Behind this is the support of RAG technology, ensuring that the recommended content is both accurate and up-to-date. This means that whether it is for novice customer service or cross-operation in multiple scenarios, it can achieve "expert-level" response quality.
【Agent】
Unlike traditional voice robots based on keyword matching, the Agent of cloopen AI is a truly "understanding" intelligent entity driven by a large model. It can recognize spoken language, typos, and multi-round conversation context, and has stronger ability in intent recognition and emotion judgment.

For instance, in bank customer service, it not only understands the true intention behind "I want to change to a credit card with a higher credit limit", but also guides customers to complete the operation in accordance with the compliance process, and automatically fills in the system process to ensure that intelligence and professionalism are given equal weight.
In addition, the agent has the ability to coordinate calls. When the robot makes outbound calls, human agents can monitor the conversation in real time, seamlessly take over when risks or opportunities are detected, and achieve "unnoticeable switching" through voice tone cloning technology, thereby improving both the efficiency and experience of outbound calls.
【Insight Analysis Agent】
The enterprise conversation data contains a large number of unexplored business opportunities and risk signals. The Cloopen AI Insight Analysis Agent, through a large model, conducts full extraction and semantic decomposition of the conversation data, helping enterprises identify key information such as potential business opportunities, potential complaints, and conversion bottlenecks.

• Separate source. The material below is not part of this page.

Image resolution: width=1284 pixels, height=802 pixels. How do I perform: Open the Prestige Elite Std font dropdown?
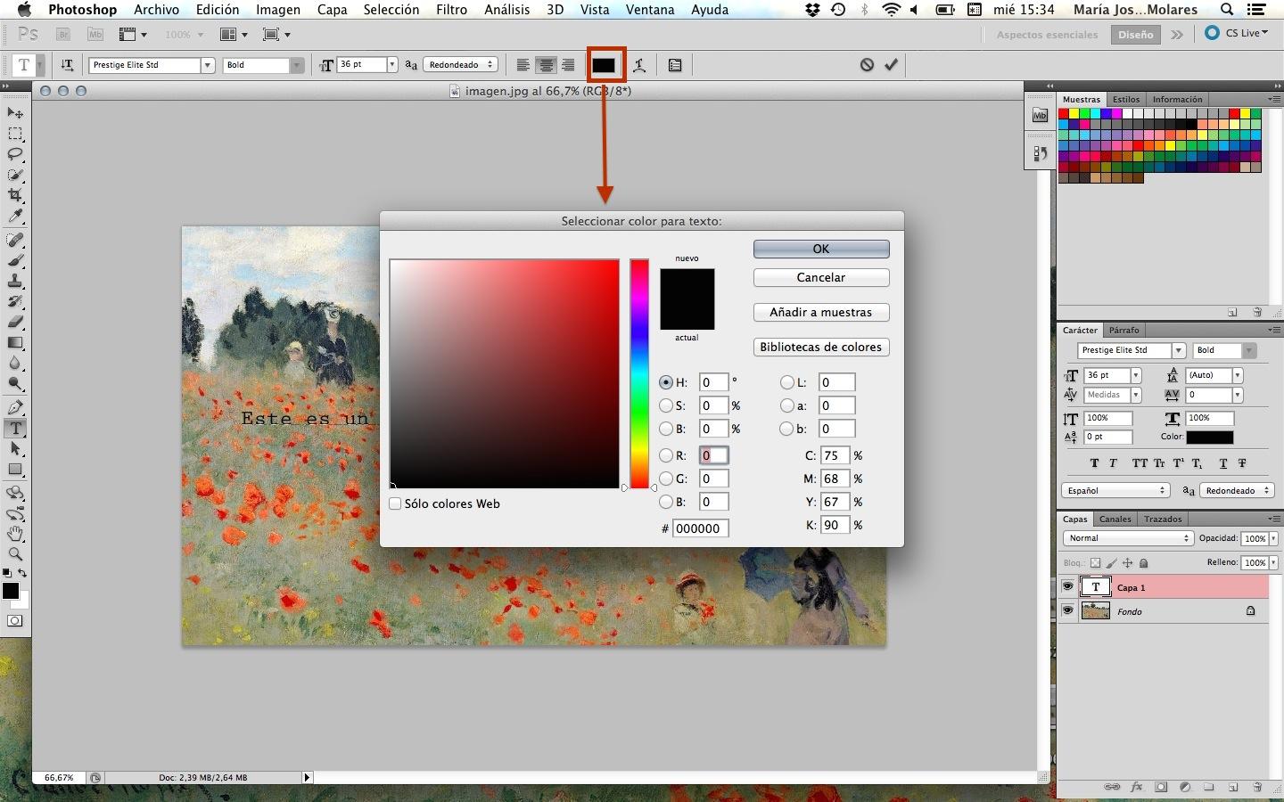[207, 65]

In practical applications, this Agent can identify intents such as "loan" and "attention to the convenience of the process" from a single customer service conversation, and automatically label them as CRM leads or potential issues, generate action suggestions, recommend corresponding strategies. Furthermore, this capability has been deeply integrated with CRM systems, intelligent quality inspection, and robot platforms, enabling enterprises to build a set of "data-driven growth" intelligent operation systems.
The intelligent agent platform serves as the foundation, and the open ecosystem accelerates collaborative innovation in the industry.

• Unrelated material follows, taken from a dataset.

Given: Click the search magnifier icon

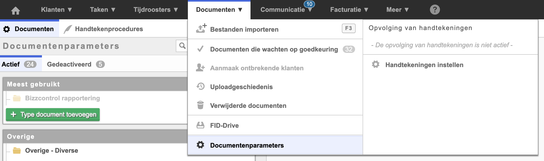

Tang Xingcai emphasized that the intelligent application of cloopen AI is not isolated but is built based on a unified intelligent agent platform. The platform achieves continuous accumulation of positive and negative examples through standardized data integration and the "data flywheel" self-optimization mechanism, driven by user feedback, to drive model self-optimization.
In addition, the platform supports protocols such as MCP and A2A, enabling mutual invocation among intelligent agents and ecological collaboration, providing enterprises with more flexible expansion capabilities.

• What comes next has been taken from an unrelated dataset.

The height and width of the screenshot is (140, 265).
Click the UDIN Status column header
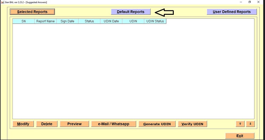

Finally, Tang Xingcai concluded that AI is evolving from a "tool" to a "hub", becoming the core engine for enterprises to address challenges in efficiency, cost, and experience. cloopen AI will continue to deeply focus on the fields of customer service and marketing, through the construction of the intelligent agent ecosystem, to promote the deep implementation of AI new quality productive forces in enterprise scenarios, and help more enterprises achieve "improvement in quality and efficiency" and new growth.